En tercer lugar, más allá de la opinión pública, existe una lógica del manejo del poder. La capacidad de Milei para impulsar cambios no se explica solo por una supuesta «doma» del kirchnerismo, sino porque este espacio no sintoniza con la mayoría social desde hace años y, en un contexto crítico, las objeciones a medidas drásticas son más débiles. El cambio en el clima político tras las elecciones de medio término también es un factor clave.
El segundo tema planteado por Macri tiene que ver con la necesidad de construir políticamente. En una entrevista reciente, el exmandatario advirtió que formar un partido requiere mucho esfuerzo y que «es mejor concentrarse en diseñar un buen gobierno». También describió la paradoja actual: «Hoy la gente rechaza la política… Pero sin política no se puede construir una mejor sociedad».
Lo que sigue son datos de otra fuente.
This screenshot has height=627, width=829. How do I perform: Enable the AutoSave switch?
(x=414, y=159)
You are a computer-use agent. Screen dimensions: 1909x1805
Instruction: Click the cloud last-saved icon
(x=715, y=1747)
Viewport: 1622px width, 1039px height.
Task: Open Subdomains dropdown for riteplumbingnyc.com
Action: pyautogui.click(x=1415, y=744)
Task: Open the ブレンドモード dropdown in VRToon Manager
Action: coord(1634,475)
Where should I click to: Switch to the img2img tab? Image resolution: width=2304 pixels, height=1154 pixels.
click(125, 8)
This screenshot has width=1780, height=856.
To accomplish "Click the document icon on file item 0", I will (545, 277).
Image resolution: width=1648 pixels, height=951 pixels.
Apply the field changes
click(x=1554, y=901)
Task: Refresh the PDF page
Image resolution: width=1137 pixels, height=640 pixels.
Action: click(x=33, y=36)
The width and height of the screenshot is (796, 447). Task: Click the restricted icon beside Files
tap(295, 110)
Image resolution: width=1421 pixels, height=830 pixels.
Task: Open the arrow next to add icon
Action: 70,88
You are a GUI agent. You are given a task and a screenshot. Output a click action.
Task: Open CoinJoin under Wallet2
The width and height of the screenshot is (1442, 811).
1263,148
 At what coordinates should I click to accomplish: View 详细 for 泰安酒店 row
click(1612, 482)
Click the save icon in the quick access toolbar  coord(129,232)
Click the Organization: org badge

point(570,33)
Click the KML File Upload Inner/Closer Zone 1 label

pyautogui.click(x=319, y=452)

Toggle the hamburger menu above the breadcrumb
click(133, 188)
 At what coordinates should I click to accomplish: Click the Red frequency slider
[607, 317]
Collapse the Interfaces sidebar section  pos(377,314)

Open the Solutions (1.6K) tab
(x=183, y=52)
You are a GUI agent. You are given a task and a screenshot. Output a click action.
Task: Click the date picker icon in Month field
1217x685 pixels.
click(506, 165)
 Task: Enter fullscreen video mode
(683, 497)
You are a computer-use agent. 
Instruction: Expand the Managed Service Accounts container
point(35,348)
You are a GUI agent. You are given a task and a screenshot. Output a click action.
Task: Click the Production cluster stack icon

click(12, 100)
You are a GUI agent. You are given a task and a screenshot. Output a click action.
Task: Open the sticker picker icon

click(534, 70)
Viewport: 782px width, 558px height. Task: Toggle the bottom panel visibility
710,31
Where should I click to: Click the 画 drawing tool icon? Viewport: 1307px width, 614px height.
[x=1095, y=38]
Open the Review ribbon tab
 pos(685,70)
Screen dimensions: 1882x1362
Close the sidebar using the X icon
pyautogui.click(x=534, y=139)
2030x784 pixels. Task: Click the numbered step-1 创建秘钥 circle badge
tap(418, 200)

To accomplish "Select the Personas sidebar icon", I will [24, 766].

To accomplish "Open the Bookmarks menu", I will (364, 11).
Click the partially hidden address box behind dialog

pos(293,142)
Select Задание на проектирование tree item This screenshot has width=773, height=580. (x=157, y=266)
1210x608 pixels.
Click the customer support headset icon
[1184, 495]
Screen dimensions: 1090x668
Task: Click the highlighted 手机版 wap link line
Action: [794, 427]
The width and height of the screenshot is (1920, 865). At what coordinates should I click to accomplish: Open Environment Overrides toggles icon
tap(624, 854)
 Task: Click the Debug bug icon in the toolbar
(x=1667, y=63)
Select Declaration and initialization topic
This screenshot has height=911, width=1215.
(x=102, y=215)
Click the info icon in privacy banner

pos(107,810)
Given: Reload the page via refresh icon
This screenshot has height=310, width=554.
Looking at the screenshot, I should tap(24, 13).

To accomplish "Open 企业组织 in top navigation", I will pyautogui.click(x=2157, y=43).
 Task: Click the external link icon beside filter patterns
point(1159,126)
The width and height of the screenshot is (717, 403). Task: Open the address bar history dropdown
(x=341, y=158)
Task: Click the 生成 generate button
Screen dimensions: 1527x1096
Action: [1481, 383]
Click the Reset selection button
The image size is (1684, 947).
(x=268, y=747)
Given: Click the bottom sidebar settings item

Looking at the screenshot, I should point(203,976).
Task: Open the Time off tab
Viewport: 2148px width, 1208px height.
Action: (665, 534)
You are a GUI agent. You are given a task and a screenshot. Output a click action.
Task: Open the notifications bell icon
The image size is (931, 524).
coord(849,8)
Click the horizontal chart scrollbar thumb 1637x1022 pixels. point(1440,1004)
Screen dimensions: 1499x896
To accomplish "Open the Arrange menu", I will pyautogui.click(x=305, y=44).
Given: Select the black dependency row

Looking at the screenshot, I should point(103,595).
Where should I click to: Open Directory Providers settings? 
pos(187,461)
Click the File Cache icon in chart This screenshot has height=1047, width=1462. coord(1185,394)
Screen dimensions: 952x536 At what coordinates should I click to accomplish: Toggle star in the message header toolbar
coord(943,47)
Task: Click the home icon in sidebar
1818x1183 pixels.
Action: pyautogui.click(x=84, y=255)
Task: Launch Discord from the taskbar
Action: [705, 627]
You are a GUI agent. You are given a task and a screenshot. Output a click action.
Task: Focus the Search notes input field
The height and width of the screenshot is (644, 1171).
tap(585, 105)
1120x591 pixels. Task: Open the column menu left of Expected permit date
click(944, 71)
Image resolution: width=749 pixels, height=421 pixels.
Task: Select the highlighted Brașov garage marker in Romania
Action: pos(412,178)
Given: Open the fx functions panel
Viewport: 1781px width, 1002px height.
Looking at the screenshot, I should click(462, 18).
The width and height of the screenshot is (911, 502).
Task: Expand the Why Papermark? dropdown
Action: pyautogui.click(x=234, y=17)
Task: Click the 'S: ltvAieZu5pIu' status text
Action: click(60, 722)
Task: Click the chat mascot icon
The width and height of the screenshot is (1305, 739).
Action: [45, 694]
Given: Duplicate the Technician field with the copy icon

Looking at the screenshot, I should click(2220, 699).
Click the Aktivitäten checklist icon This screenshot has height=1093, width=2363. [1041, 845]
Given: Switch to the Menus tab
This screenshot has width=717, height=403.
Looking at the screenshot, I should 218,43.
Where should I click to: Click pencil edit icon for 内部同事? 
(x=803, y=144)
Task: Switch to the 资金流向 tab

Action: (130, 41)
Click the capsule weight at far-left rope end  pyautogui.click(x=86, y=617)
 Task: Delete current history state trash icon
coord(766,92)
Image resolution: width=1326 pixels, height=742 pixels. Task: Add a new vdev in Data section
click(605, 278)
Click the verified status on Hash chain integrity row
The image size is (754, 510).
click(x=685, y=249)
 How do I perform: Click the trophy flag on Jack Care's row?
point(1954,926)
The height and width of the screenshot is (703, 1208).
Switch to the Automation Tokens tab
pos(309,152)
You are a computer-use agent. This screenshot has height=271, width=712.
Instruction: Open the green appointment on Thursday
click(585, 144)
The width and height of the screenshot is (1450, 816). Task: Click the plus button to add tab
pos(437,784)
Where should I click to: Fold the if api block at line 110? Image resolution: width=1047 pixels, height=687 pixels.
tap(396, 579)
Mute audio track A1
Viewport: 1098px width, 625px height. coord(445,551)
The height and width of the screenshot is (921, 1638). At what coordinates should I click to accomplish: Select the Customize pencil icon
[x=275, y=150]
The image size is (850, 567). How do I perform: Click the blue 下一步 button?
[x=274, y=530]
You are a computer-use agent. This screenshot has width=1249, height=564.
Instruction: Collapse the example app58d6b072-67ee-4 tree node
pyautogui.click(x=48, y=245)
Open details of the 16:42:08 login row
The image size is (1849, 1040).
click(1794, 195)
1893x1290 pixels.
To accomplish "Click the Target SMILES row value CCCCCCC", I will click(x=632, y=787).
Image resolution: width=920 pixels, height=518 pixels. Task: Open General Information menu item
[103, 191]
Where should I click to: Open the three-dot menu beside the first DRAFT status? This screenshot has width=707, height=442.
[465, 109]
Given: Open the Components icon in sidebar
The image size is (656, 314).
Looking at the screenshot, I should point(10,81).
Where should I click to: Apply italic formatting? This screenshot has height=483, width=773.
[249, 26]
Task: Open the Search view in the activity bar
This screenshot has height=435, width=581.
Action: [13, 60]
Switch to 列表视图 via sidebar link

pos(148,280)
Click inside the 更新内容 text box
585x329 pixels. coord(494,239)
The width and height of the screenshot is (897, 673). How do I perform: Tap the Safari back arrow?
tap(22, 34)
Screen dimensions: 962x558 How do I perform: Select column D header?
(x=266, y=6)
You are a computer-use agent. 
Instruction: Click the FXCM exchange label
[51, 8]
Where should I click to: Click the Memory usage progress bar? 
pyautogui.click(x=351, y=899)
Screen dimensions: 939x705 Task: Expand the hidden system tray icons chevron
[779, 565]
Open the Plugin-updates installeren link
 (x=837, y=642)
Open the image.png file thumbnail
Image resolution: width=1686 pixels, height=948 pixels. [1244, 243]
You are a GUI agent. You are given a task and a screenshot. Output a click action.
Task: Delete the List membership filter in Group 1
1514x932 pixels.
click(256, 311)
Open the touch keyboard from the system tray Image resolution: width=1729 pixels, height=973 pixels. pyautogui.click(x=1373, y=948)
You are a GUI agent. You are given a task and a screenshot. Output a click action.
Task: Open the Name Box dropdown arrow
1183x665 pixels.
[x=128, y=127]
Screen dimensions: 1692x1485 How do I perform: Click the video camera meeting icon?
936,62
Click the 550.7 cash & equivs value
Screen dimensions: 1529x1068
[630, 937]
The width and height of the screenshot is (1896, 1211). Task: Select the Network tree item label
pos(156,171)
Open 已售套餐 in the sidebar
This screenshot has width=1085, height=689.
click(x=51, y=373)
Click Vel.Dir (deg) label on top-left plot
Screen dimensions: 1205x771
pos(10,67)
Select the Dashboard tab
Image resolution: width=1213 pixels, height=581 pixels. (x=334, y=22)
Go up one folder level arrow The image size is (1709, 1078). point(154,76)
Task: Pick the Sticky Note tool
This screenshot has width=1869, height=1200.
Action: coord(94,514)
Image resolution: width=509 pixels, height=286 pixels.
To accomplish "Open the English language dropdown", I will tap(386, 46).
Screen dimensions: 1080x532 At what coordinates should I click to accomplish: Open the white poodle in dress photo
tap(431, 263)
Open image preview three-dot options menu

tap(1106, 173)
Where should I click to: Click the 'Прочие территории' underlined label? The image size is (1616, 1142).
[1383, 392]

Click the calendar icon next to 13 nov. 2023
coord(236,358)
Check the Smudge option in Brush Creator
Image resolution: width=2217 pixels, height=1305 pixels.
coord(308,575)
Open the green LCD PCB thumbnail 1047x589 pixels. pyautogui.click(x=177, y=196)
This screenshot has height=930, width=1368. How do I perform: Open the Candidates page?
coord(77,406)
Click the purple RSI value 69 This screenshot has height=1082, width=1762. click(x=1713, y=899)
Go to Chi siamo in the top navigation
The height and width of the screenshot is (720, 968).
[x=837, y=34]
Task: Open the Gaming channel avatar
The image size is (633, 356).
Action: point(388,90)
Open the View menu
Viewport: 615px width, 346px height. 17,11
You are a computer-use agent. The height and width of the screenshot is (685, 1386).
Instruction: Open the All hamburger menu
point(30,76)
Macri y el PRO, que parecían inaugurar una nueva era, terminaron siguiendo el cursus honorum tradicional de la política argentina. Sin embargo, gobernar resultó ser muy distinto a ganar elecciones. Su diagnóstico sobre la dificultad de reunir a gente sensata para hacer política en las «grandes ligas» parece acertado. Esta realidad explicaría, en parte, la aparición de figuras improvisadas en organizaciones políticas nuevas, ante la necesidad perentoria de estructura. Karina Milei y su entorno habrían llegado a la conclusión de que, sin un partido con cierta estructura, será muy difícil consolidar un proyecto a largo plazo.